## Exercise requirements
Look through the entries. Copy each line that has the word "folder".

## Exercise data
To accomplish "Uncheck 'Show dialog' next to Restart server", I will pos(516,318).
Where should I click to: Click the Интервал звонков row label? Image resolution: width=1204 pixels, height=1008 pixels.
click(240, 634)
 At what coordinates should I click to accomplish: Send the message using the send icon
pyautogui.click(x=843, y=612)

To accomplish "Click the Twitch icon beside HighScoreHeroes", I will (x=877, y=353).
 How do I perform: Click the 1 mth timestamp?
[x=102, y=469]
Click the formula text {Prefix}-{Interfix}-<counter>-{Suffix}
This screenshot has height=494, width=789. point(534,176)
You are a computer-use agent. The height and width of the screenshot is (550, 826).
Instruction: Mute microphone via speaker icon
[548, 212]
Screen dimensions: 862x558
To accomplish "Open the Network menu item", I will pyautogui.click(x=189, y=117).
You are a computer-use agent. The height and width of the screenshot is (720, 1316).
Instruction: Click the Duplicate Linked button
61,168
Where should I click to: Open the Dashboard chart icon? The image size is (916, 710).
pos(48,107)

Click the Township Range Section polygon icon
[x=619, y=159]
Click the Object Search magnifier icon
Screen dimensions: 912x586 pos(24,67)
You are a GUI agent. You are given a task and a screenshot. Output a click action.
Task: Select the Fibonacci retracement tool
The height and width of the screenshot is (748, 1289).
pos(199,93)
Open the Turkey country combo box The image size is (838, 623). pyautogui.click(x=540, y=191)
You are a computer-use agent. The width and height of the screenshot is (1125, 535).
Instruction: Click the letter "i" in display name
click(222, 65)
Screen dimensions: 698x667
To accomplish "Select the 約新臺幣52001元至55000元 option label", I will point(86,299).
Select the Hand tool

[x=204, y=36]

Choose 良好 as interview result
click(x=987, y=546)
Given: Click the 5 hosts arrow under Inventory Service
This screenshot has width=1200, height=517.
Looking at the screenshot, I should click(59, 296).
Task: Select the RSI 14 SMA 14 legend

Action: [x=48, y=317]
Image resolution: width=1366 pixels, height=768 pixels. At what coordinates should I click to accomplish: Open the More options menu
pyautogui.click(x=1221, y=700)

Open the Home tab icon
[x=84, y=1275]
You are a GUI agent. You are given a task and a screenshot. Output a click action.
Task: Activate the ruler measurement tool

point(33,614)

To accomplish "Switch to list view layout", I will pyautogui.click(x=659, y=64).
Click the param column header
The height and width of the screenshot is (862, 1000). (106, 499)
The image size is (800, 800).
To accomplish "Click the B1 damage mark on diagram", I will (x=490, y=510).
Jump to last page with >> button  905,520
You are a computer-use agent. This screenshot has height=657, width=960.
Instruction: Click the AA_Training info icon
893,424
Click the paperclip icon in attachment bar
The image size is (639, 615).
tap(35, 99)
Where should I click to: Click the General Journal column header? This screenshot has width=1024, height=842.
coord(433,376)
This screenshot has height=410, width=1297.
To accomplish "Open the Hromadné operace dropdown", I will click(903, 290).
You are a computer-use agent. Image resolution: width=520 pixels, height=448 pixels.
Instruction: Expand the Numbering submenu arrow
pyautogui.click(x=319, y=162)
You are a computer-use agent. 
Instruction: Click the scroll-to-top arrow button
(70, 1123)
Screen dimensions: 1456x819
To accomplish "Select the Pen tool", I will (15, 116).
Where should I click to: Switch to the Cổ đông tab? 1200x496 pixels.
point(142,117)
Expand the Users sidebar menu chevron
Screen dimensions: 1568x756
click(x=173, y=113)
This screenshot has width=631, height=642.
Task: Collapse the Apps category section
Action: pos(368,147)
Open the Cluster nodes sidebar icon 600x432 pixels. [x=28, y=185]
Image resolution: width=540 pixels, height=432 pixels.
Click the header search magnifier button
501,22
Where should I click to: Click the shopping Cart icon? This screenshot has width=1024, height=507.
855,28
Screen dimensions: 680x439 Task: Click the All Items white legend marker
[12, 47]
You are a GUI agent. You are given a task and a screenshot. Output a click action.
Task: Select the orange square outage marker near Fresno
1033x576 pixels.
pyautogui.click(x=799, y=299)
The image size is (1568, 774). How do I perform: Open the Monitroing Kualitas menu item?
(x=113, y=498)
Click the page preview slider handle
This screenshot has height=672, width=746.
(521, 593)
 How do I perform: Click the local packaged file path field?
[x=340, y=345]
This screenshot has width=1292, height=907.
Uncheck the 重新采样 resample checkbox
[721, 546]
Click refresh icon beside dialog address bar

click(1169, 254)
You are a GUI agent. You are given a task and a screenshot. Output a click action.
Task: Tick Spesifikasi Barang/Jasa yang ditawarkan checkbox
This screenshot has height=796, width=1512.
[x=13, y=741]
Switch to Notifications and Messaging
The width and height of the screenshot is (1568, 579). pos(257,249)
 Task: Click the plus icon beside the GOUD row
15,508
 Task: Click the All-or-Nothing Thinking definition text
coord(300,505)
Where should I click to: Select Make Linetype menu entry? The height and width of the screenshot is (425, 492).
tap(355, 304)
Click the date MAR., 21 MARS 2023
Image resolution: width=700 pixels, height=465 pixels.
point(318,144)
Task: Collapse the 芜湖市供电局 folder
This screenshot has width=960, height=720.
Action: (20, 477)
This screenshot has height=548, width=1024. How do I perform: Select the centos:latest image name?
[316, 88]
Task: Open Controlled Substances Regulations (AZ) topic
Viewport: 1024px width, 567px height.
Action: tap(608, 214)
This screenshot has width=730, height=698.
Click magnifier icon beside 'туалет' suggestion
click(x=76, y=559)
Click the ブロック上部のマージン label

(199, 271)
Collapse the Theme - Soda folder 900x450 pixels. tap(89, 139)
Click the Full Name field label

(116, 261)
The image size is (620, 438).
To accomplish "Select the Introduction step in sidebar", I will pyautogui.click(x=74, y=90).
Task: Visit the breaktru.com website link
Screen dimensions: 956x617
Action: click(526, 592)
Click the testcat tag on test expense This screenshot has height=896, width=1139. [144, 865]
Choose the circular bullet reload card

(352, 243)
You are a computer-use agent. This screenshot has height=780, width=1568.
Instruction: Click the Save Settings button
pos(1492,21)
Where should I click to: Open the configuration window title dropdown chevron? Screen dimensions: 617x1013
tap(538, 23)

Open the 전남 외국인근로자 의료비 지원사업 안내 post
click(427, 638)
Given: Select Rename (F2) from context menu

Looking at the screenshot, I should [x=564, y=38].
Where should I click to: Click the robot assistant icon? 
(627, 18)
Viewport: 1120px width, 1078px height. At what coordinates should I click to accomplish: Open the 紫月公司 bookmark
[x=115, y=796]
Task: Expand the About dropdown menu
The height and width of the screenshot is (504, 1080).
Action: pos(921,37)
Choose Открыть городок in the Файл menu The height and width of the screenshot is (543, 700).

## Final answer
Task: Collapse the 芜湖市供电局 folder
Collapse the Theme - Soda folder 900x450 pixels. tap(89, 139)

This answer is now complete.